# Low cost Solar electric panels



## peakbagger (Nov 2, 2011)

The inventory of Evergreen Solar is being liquidated and several resellers are bidding on them. Sunelectronics is one of the firms and are advertising them at 74 cents per watt FOB Miami minimum 20 panels. It will be interesting to see who ends up with them. Given the price and the prior reputation of Evergreen panels, it may be a low cost way for a grid tie system. They arent very good for off grid as the voltages dont match well with most systems, although Xantrex has a new high voltage input off gird inverter that may work.  Of course its caveat emptor as there will be no company around to honor the guarantee on the panels. They are reportedly first quality panels and have UL ratings, so the odds are they will work for the long term, but buying a spare or two would make sense. If Sunelectronics gets them, be aware they have a mixed reputation for customer service.

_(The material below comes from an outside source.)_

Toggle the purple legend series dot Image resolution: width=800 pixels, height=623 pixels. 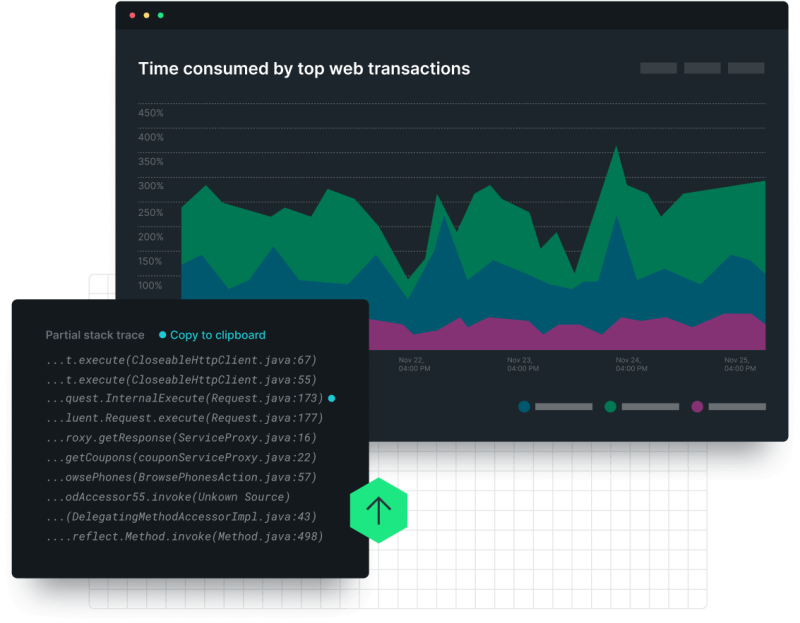[x=697, y=406]
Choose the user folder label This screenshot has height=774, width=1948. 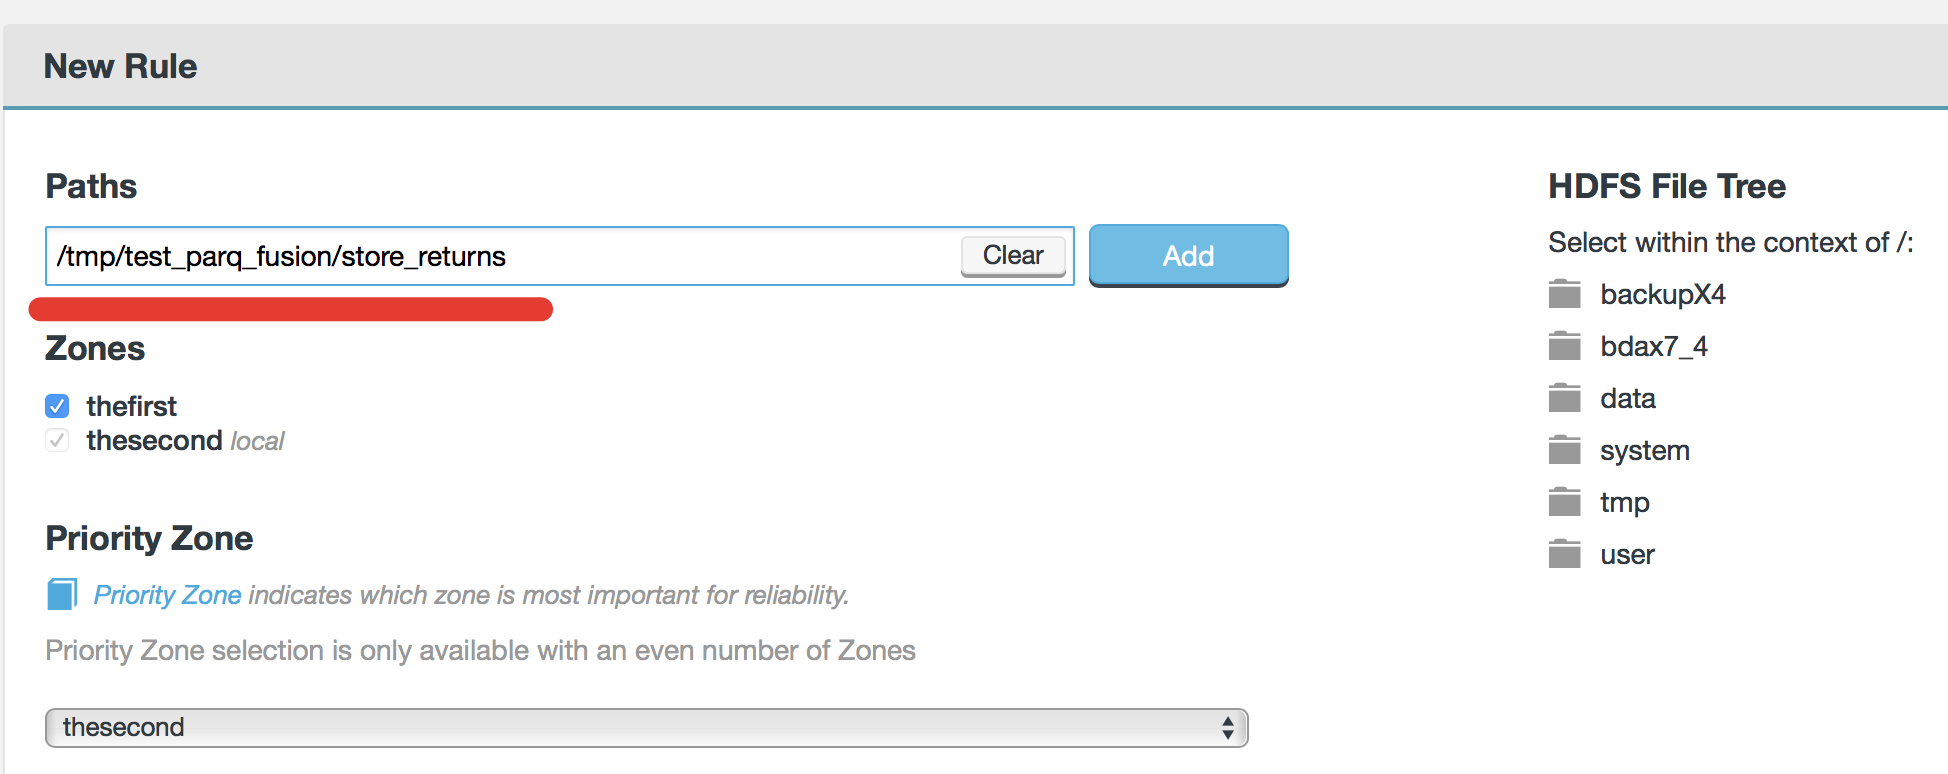point(1627,554)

Definitely not something to buy now and figure out how to use later, but worth considering if you are comfortable with PV design and were planning to do a system yourself. I definitely would not recomend buying them and than expecting a contractor to install them, but its up to you.


----------



## peakbagger (Nov 8, 2011)

An update, Sunelectric did get the panels. They are 78 cents a piece until Friday night 11/11, minimum order of 20. After that, they are 98 cents a watt. Note that doesnt include freight which adds around 15 to 20 cents a watt to my location.


----------



## begreen (Nov 9, 2011)

Power 1's inverters will also handle high-voltage, series arrays to grid tie. This is what we have. I think Sunny Boy's will handle 600vdc input also.


----------



## peakbagger (Nov 9, 2011)

Most of the grid tie inverters are set up for high voltage series connections. Where it gets tricky is off grid as most battery banks are configured for 12, 24 or 48 VDC. Older charge controllers didnt alow high voltage input. Some now do.


----------



## btuser (Nov 9, 2011)

News is news when it comes to solar and polysilicon:

http://www.bloomberg.com/news/2011-11-08/solar-shakeout-could-soon-reach-china.html


93% reduction in price.  Hmmmmmm.  How many trees can I cut down?


----------



## GaryGary (Nov 11, 2011)

Hi,
If you use the micro-inverters (one per panel) like the Enphase ones, then losing a panel or two and replacing it with a different brand is something the micro-inverters take in stride.  You can also add new panels later of a different brand if you want to expand the array.

Gary


----------



## peakbagger (Nov 11, 2011)

I guess I will find out, I have 23 on order. Some of them will be replacing some 20 year old panels.


----------



## begreen (Nov 11, 2011)

GaryGary said:
			
		

> Hi,
> If you use the micro-inverters (one per panel) like the Enphase ones, then losing a panel or two and replacing it with a different brand is something the micro-inverters take in stride.  You can also add new panels later of a different brand if you want to expand the array.
> 
> Gary



We considered Enphase, but I am still skeptical about the longevity of a cheap inverter being placed on the back of a hot solar panel on a hot roof. The capacitors in them should have a lifespan of about 3-5 years. The only have been on the market for 3+ years now. How they stand up may be tough to determine. Enphase got pretty aggressive last year about suppressing further discussion on this topic. We are coming up on year 4 of this product being on the market. Years 5-7 will be interesting. Locally, I know of two Enphase failures, but they happened within the first year of operation.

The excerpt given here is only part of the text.